Sunday, October 28th, 2012

Molly Jou, Media Relations, AsianBoston Media Group 

pui-chan-poster

This interview was conducted after the screening of producer Mimi Chan’s first film: Pui Chan – Kung Fu Pioneer. For the love of her father and her yearning for kung fu, Mimi conveyed Pui’s life with passion and inspiration.

MollyAB: What does martial arts mean in your life?

Mimi: Kung Fu is not necessary something I do, but a way of life. I started learning Kung Fu when I was three years old, and I have done it in my entire life. There are a lot of principles and philosophies I use every day. It’s part of who I am.

MAB: What inspired you in making the film, Pui Chan – Kung Fu Pioneer?

Mimi: My father inspired me. I always knew I wanted to make a film about my father because his life is so inspirational and interesting. He had lots of adventures and has done things that I think people can be motivated by…in living out their dreams. I think film is a good way to share Kung Fu, which is very visual, especially in the documentary of my father’s life.

MAB: Did the father-daughter relationship help or obstruct the shooting of the documentary?

Mimi: My father is very energetic as you know, so it was a little bit difficult to have him sit still (both laughed). He has always believed in every project I have taken on. When my father knew that I was going to make this film, he knew that I was going to do a good job and so he was very cooperative and proud that his life can be shared with a lot of people, and that this documentary can be part of his legacy.

MAB: How would the film impact Asian/Chinese community?
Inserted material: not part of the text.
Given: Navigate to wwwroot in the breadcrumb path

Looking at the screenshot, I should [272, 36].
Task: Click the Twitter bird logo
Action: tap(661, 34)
Mimi: I think that the Asian and Chinese communities would particularly feel very proud. Sometimes, Asian portrayals are not overly positive in film today. My father, who doesn’t have formal education, was still able to do so many things, and would be a light to Asian society. He learned from Chinese culture and principles, and transformed that into life. Especially, when he was living the American dream; I think that a lot of Asian Americans can feel connected to his story.

MAB: What about the overall goal of this film?

Mimi: The goal is to inspire people. My father is so charismatic that people are happy to meet him and be affected by his presence. I hope that his story can inspire people to keep in touch with their tradition so they can be true to themselves, even in this modern world.

MAB: What is the word or sentence that represents your relationship with kung fu?

Mimi: We like to teach our students that kung fu is hard work, but it is also a way of life. This is how we keep moving forward.

MAB: Any suggestions to whoever wants to learn kung fu?

Mimi: I would absolutely recommend that they try it. Join Wah Lum Kung Fu. (both laughed). I would also tell them Wah Lum is a very traditional system. People should be prepared to work hard and learn the culture in addition to the physical activities.

MAB: You mentioned in the film that you weren’t a fan of kung fu. What was the turning point of you finally enjoying it?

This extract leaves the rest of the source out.